Computer Vision / Video Analytics

Fabula AI Develops A New Algorithm to Stop Fake News

London based startup Fabula AI has developed a deep learning-based system that can help identify fake news across online platforms. 
“Automatically detecting fake news poses challenges that defy existing approaches based on linguistic content analysis,” the company stated in a blog post. “News is often highly nuanced and their interpretation requires the knowledge of political or social context or common sense, which current natural language processing algorithms lack.”
The company says they have developed a new class of machine learning algorithms called Geometric Deep Learning, which are comprised of convolutional neural networks that are capable of learning patterns on complex and distributed data sets such as social networks. (Fabula’s Chief Scientist Michael Bronstein has written a paper describing the new algorithm in conjunction with Yann Lecun, Director of AI Research at Facebook.)

An illustration of the difference between (a) classical CNN applied to a 3-D shape (checkered surface) considered as a Euclidean object and (b) a geometric CNN applied intrinsically on the surface. In the latter case, the convolutional filters (visualized as a colored window) are deformation invariant by construction.
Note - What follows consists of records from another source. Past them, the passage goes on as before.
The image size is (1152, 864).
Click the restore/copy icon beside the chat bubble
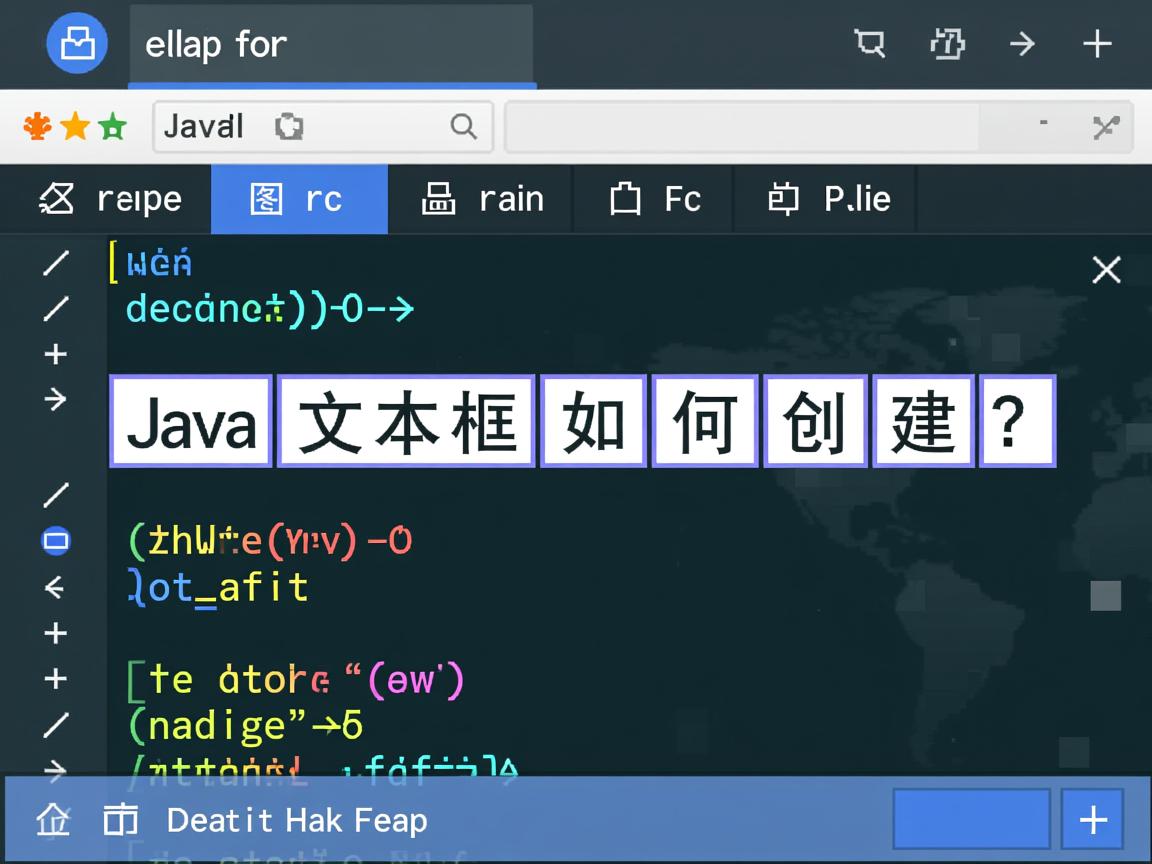point(946,44)
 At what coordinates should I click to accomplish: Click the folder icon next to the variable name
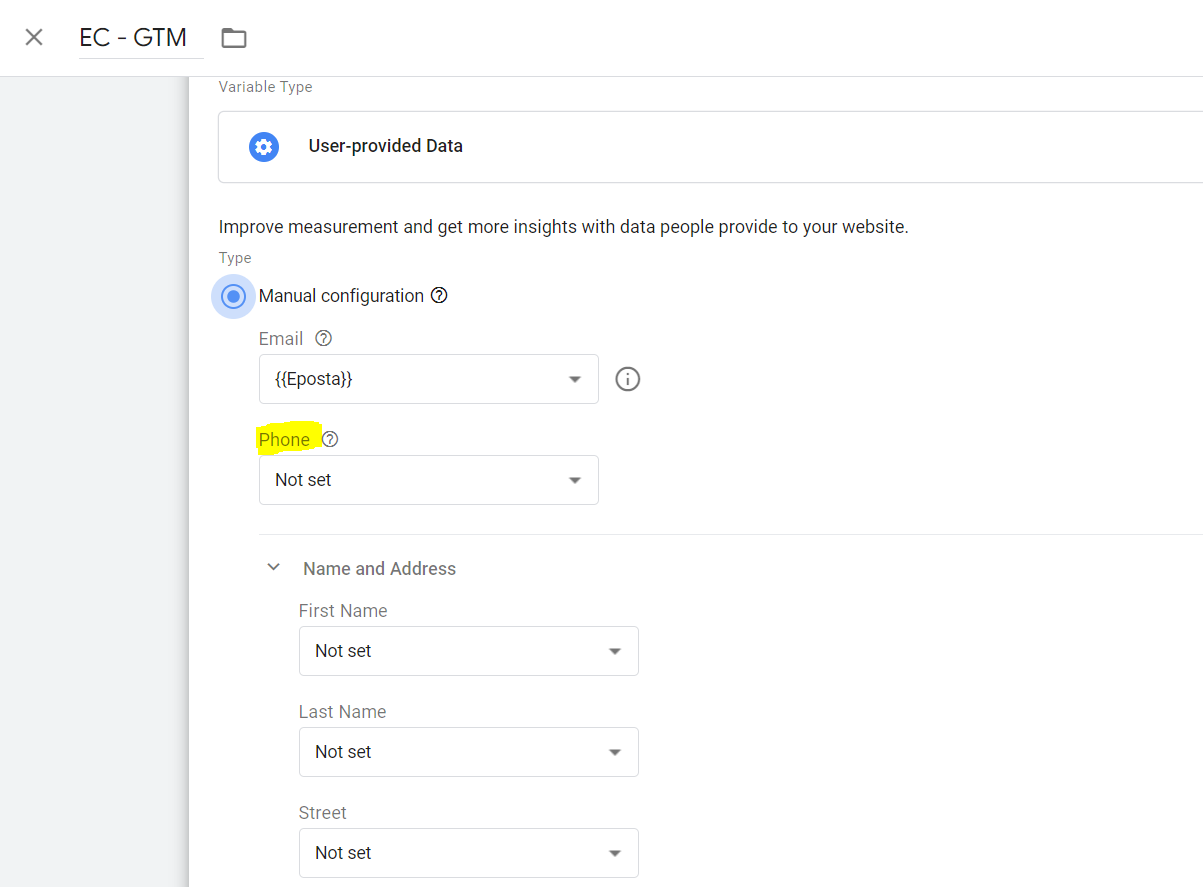tap(234, 38)
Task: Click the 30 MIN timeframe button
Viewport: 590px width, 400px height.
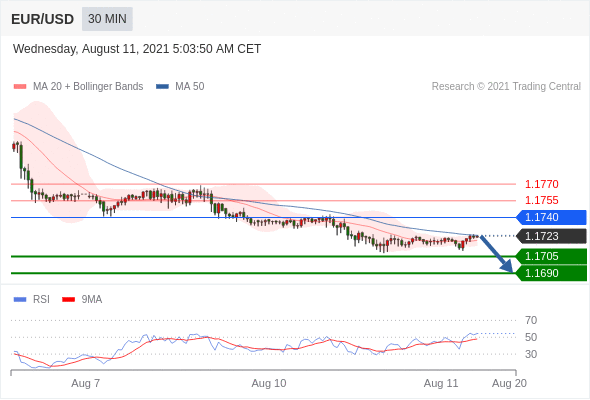Action: (107, 19)
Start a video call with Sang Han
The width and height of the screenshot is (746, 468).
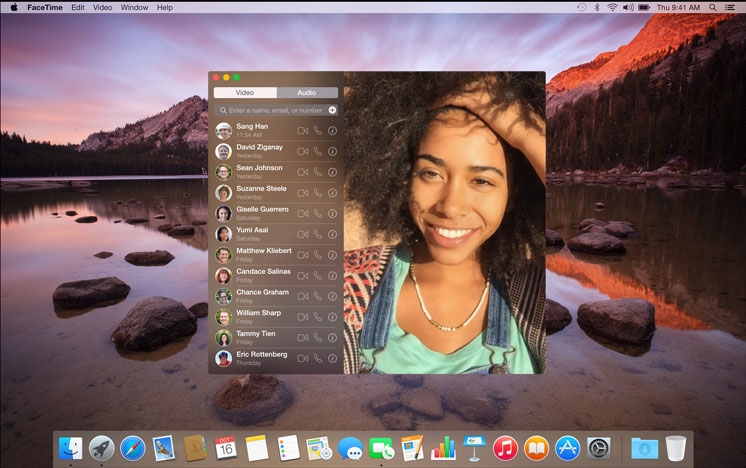302,130
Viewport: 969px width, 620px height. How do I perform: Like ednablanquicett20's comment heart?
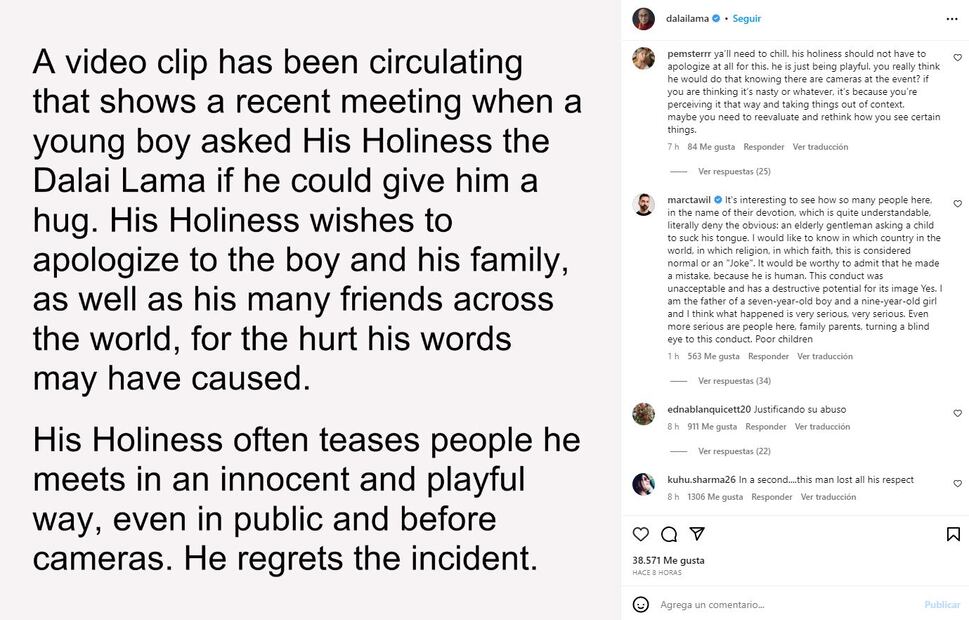957,413
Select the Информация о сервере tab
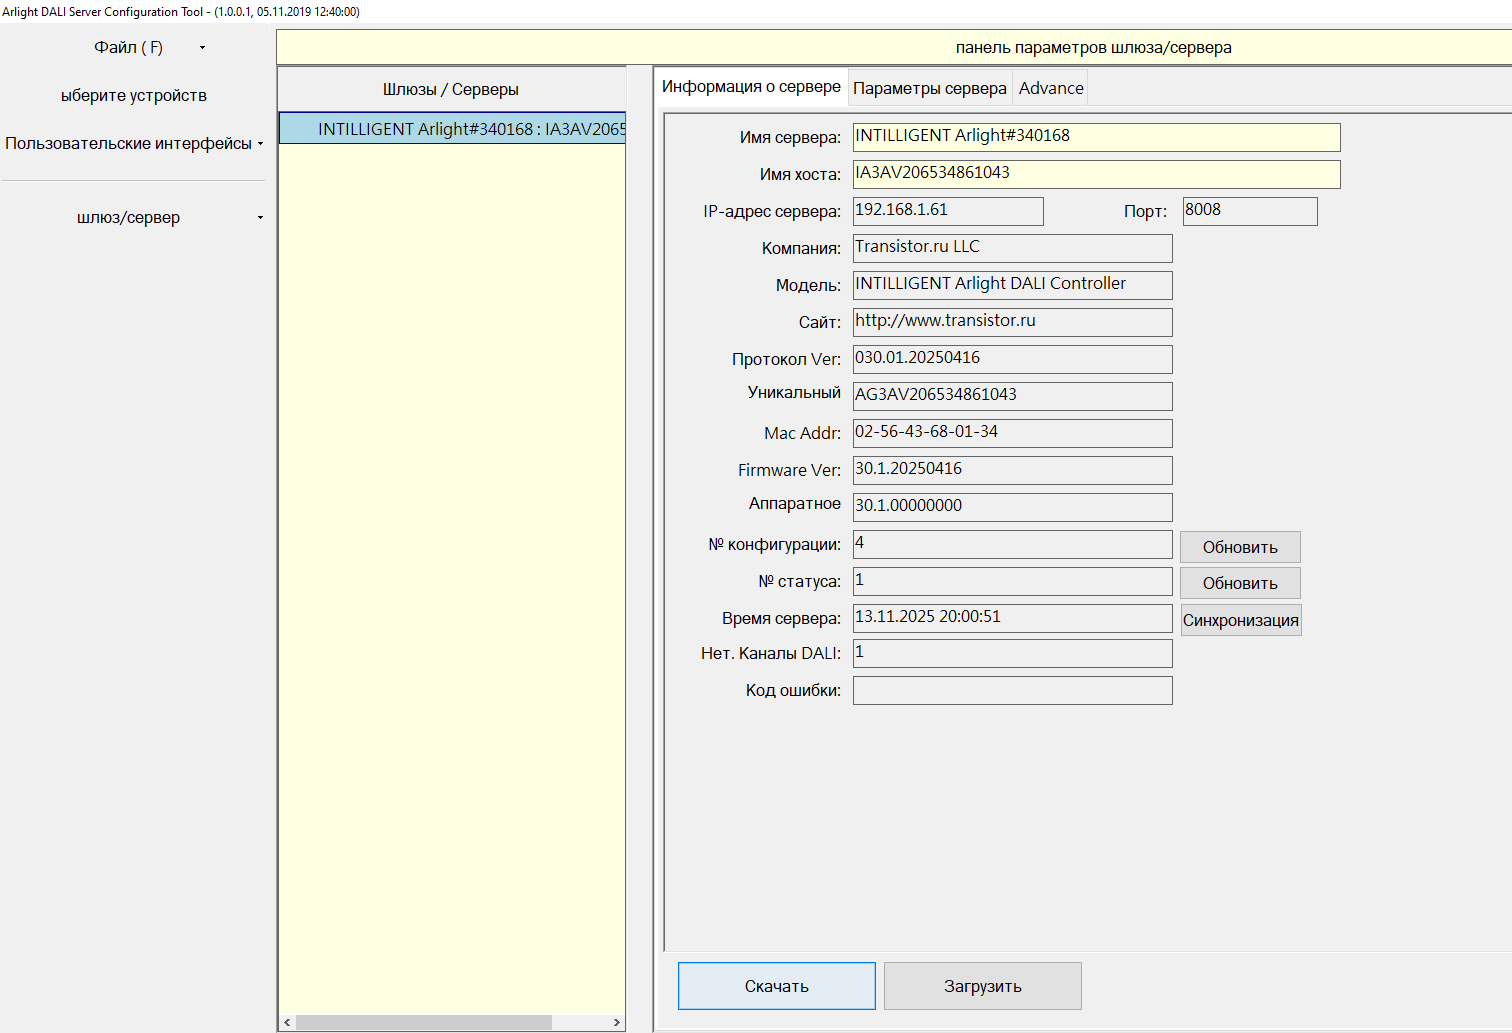 pyautogui.click(x=751, y=87)
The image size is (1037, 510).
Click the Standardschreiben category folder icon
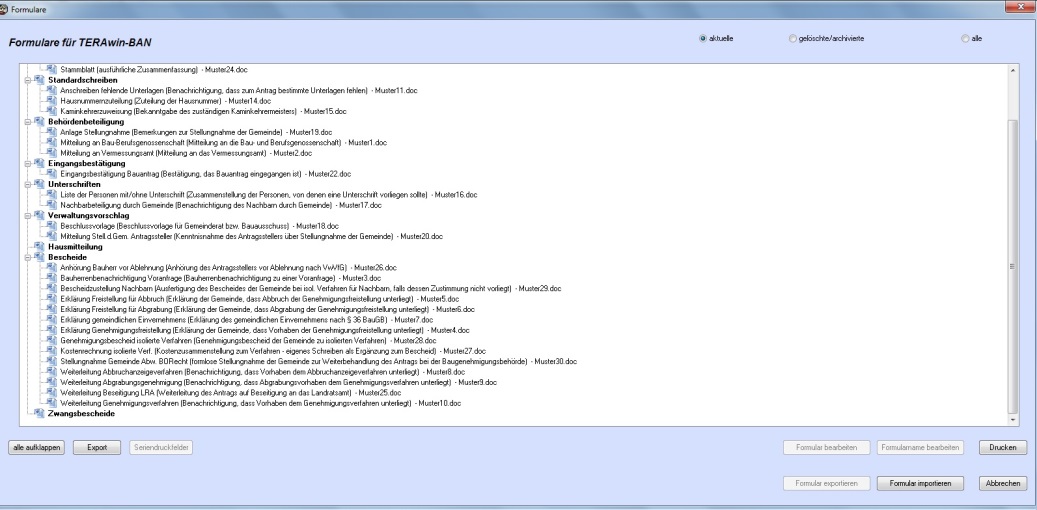click(x=39, y=79)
The geometric deep learning algorithm looks at how stories are shared as opposed to focusing on the content of the news, learning patterns that are unique to the spread of fake news.
In the backend, the company uses NVIDIA V100 GPUs on the Amazon Web Services cloud, with the cuDNN-accelerated TensorFlow deep learning framework for both training and story detection.
During training, the company used a subset of Twitter data which included around 250,000 user profiles and 2.5 million social connections. The training data was paired with third-party fact-checking information from PolitiFact and Snopes.
“Among the key advantages of Fabula’s technology compared to content-based methods is that it is agnostic to the content and language of news, and much harder to beat by adversarial techniques, as it relies on the collective behavior of the social platform users,” the company said.
The company’s algorithm is still in development and has not been commercially tested on different social media platforms. However, the company intends to do so this year by offering an API for platforms and publishers.
Right now Fabula AI says their algorithm can recognize fake news with 93% accuracy within 2-20 hours of a post publishing.  It can take a manual-fact-checker much longer, the company says.